Seigneur, je crois bien que Tu viens de me souffler une idée très réconfortante, et je t’en remercie. Il est certain que quand on aime quelqu’un, on lui souhaite tout le bonheur possible. Et, quand on a la chance ou la grâce d’être croyant, le fait d’avoir foi en quelqu’un de beaucoup plus grand que soi, est un réconfort dont on sait, même si on n’en mesure mal la valeur, qu’il s’agit d’un cadeau, qu’on a accueilli et qui est très bénéfique.
Dans ces conditions, il est tout à fait normal d’espérer que tous ceux qu’on aime, puissent profiter de cet avantage incommensurable.

Or nous, les croyants, nous avons cette possibilité. Nous pouvons intercéder auprès de Toi Seigneur, et Te demander de les aider. C’est même recommandé. La communion des saints fait partie de notre Credo. Nous avons un allié très puissant.
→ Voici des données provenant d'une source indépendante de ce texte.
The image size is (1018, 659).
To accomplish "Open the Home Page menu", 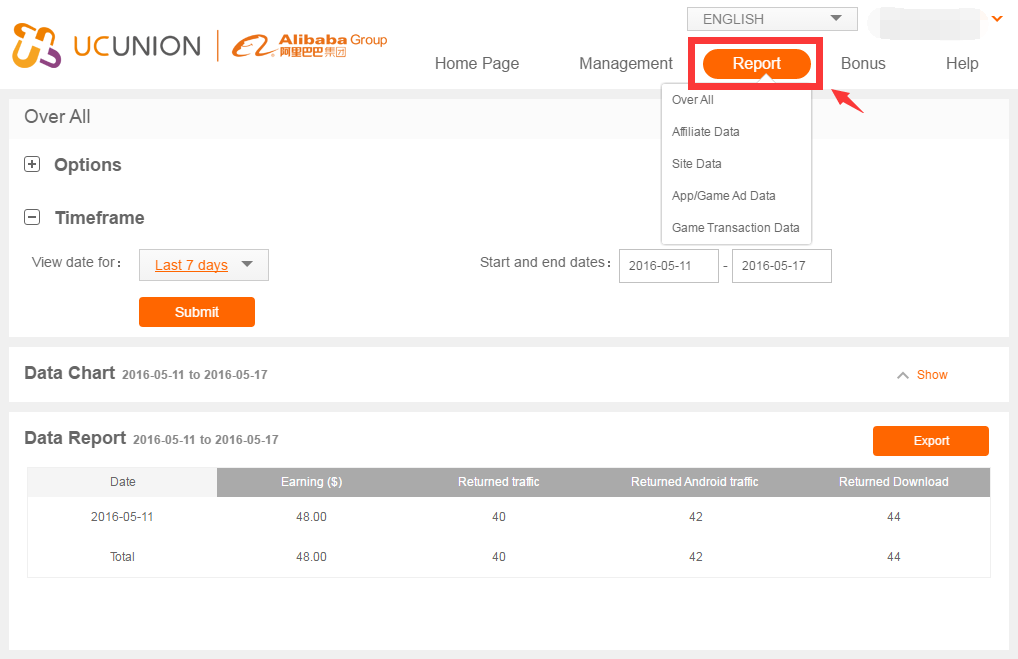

Les incroyants même s’ils sont persuadés d’avoir la Vérité, avec un grand « V », ne le peuvent pas. Ils peuvent désirer que ceux qui leur sont chers, partagent leur opinion, puisqu’elle leur paraît, la seule raisonnable et intelligente, mais par définition ils restent seuls avec leurs souhaits. Et ils ne sont même pas, les plus nombreux. A qui pourraient-ils s’adresser, les pauvres, puisqu’il n’y a rien au-dessus d’eux ?

Je ne sais pas s’ils mesurent leur isolement. Je dirai presque leur faiblesse, mais moi, compte tenu de cette réflexion dont je crois bien que Tu me l’as soufflée, je vais en profiter, et Tu peux t’attendre à ce que je plaide, encore et encore, pour tous ceux que j’aime ou qui me sont proches et qui affirment avec plus ou moins de force que Tu n’existes pas (ce qui est indémontrable dans les deux sens, positif et négatif) et que Ton Eglise est imbuvable et que par conséquent, ils ne peuvent pas y entrer.
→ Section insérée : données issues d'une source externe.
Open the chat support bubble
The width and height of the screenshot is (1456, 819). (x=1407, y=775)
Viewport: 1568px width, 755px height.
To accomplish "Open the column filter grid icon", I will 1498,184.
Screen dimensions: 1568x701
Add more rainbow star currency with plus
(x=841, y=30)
A ce propos, il faudra aussi que j’intercède pour l’Eglise qui par nature est humaine et par conséquent très imparfaite, comme nous tous. Mais rien ne nous empêche de travailler à sa conversion, puisque Tu as voulu nous associer à Ton œuvre.
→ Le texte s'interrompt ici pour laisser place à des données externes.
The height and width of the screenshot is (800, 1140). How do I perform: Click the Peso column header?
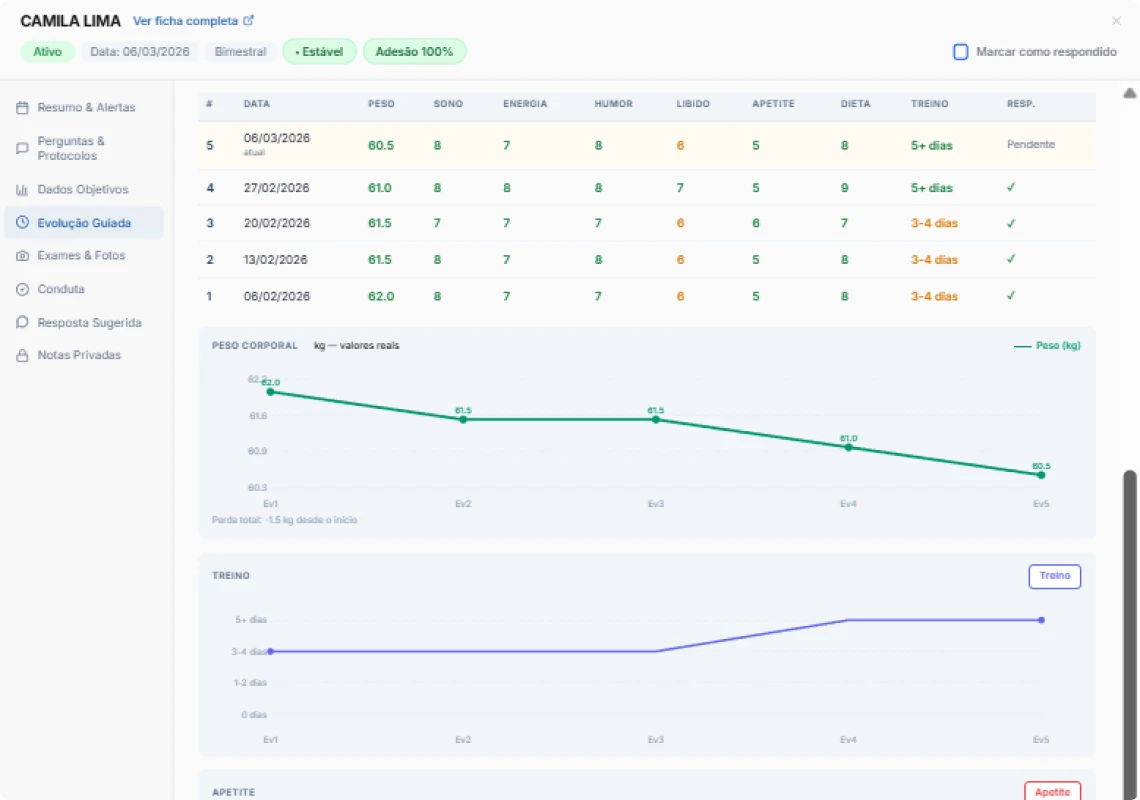[381, 104]
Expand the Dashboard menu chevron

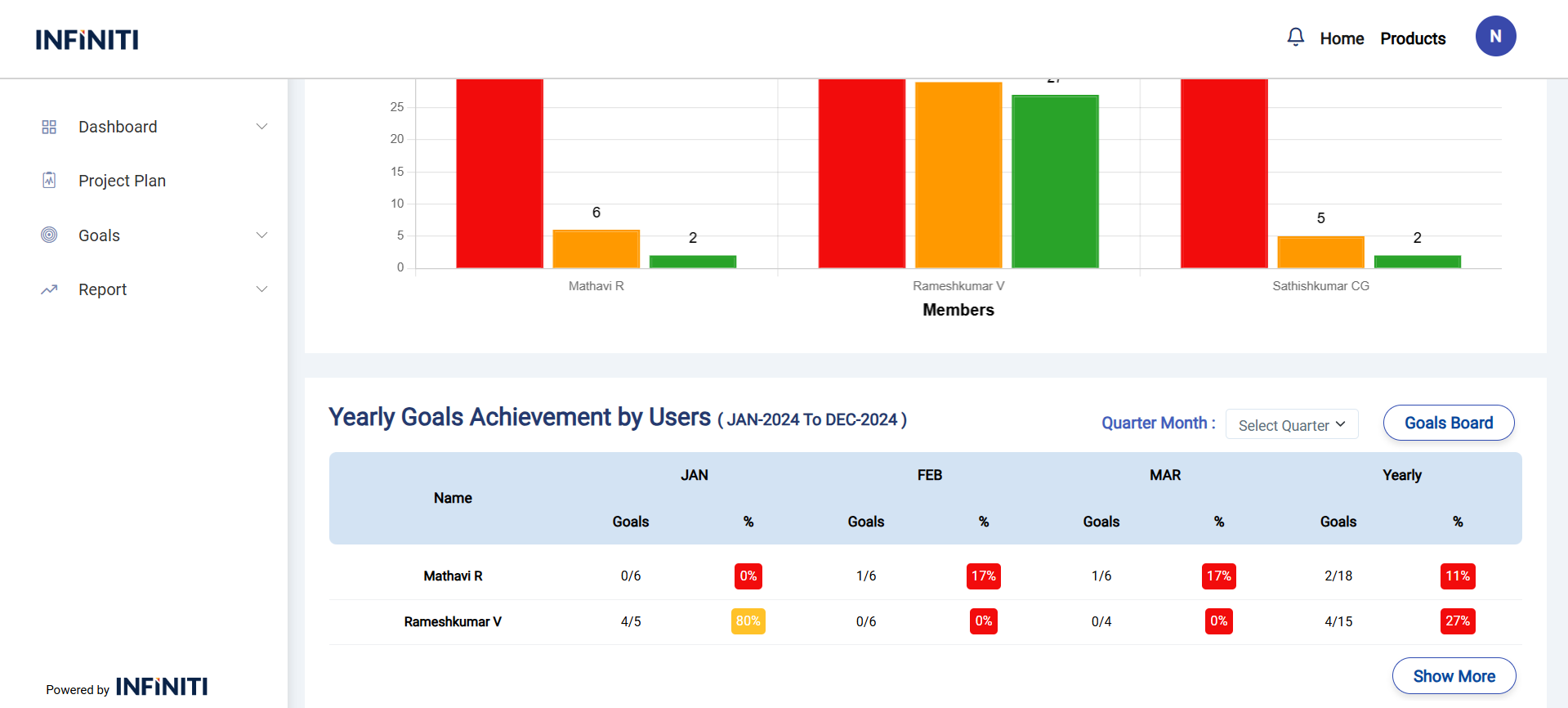tap(261, 127)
Par ailleurs je reconnais qu’un bon nombre de ceux parmi mes connaissances qui affichent leur refus de croire, respectent dans leur cœur et dans leurs actes, la loi que Tu as imprimée en eux, et qu’ils se conduisent en conjoints fidèles et aimants, attentionnés à l’éducation de leurs enfants, prêts à rendre service à tous ceux qui les entourent, respectueux des consignes dans leur travail... Bref, beaucoup d’entre eux peuvent être donnés en exemple sur bien des points ; et il est certain que Toi Seigneur, Tu peux avoir beaucoup de satisfaction avec eux, et que Tu arriveras, peut être avec des lignes courbes à les accueillir tout droit dans Ta demeure.

Qu’il en soit ainsi. Puis-je Te rappeler Seigneur, cette oraison qui fait mes délices : « C’est quand Tu manifestes le plus de miséricorde, que Tu es le plus grand. »

N’oublie pas Seigneur !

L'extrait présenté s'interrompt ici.